A word haunted every map, sign, and food cart I saw on Orkney. Peedie. What the hell? There was the Peedie Chippie (which made excellent fish and chips, incidentally), the Peedie Sea, Peedie anthems, and so on.
“Peedie” isn’t English. I’m pretty sure it’s not Norse. It doesn’t sound much like Scots. Finally I asked an innocent woman working behind the counter at a gift shop across from St. Magnus Cathedral: “What does Peedie mean?”
She seemed a bit embarrassed answering the question, like it wasn’t meant for the ears of visitors or that she was English. “It means small, or little,” she said as I paid for the peedie pack of Orkney fudge I’d chosen for Sarah. The origin of the word is unknown it seems.
Orkney is a close-knit place with an independent streak. I think they see themselves as different from the Scottish mainlanders, partially due to isolation, partially due to culture. Orkney was long part of the Norwegian kingdom. There’s still a strong Scandinavian presence in Orkney and, to speak generally, most Orcadians embrace it. It’s a peedie place that leaves a large impression. My last visit to Orkney happened during my honeymoon, and I’m happy to say I’m still enamored.
In case you’re wondering, it’s possible to drive from the nothernmost tip of mainland Scotland to Edinburgh in five hours. Talk about a peedie nation. And yet for all it lacks in sheer size it more than makes up for in the richness of its history, scenery, milieu of cultures, and – let’s face it – whisky. It’s why I keep coming back and digging.
I’m sitting in my dorm-like hotel room at the Edinburgh airport typing this and swilling Boddington’s while my dad snores on the twin bed next to me. Tomorrow we catch the noon flight to Newark and then it’s on to Milwaukee. Then on to Madison for me. Three weeks catalogued in photos, blog posts waiting to be written, and late-night Skype calls. Another trip complete.

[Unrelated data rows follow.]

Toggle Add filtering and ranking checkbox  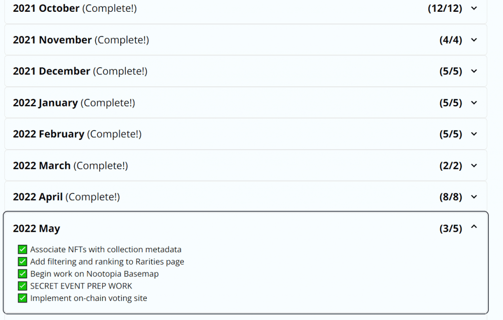click(x=23, y=261)
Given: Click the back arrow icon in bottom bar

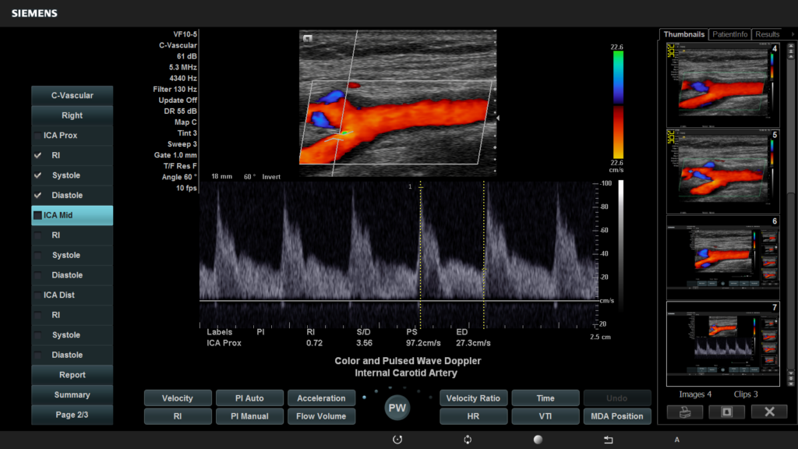Looking at the screenshot, I should [x=609, y=440].
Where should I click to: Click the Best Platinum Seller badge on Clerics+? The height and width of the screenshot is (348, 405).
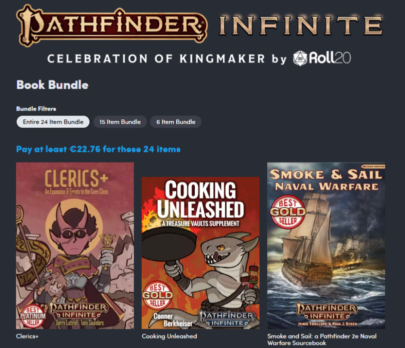[33, 317]
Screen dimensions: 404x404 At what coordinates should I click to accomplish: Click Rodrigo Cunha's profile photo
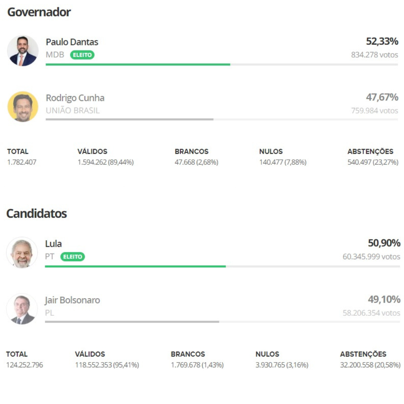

It’s difficult to parse all of the emotions flitting about inside my head right now (see this for preamble). For as much as I love Scotland, it seems the more that I travel the more I come to love home and everyday life in Madison. Traveling solo has taught me more about myself than perhaps I’d like to know. For those lessons I’ve learned and ignored, Scotland has kindly reminded me again and again. (Traveling with my dad for three weeks has yielded an entirely new set of lessons 🙂 ). Whether or not Traveling Savage becomes the career I envisioned when I dreamed up this venture, after five trips I’m certainly a richer person.
I know, I’m blethering, as they say in Scotland.
But for such a peedie nation it sure has proven to be a large influence on my life.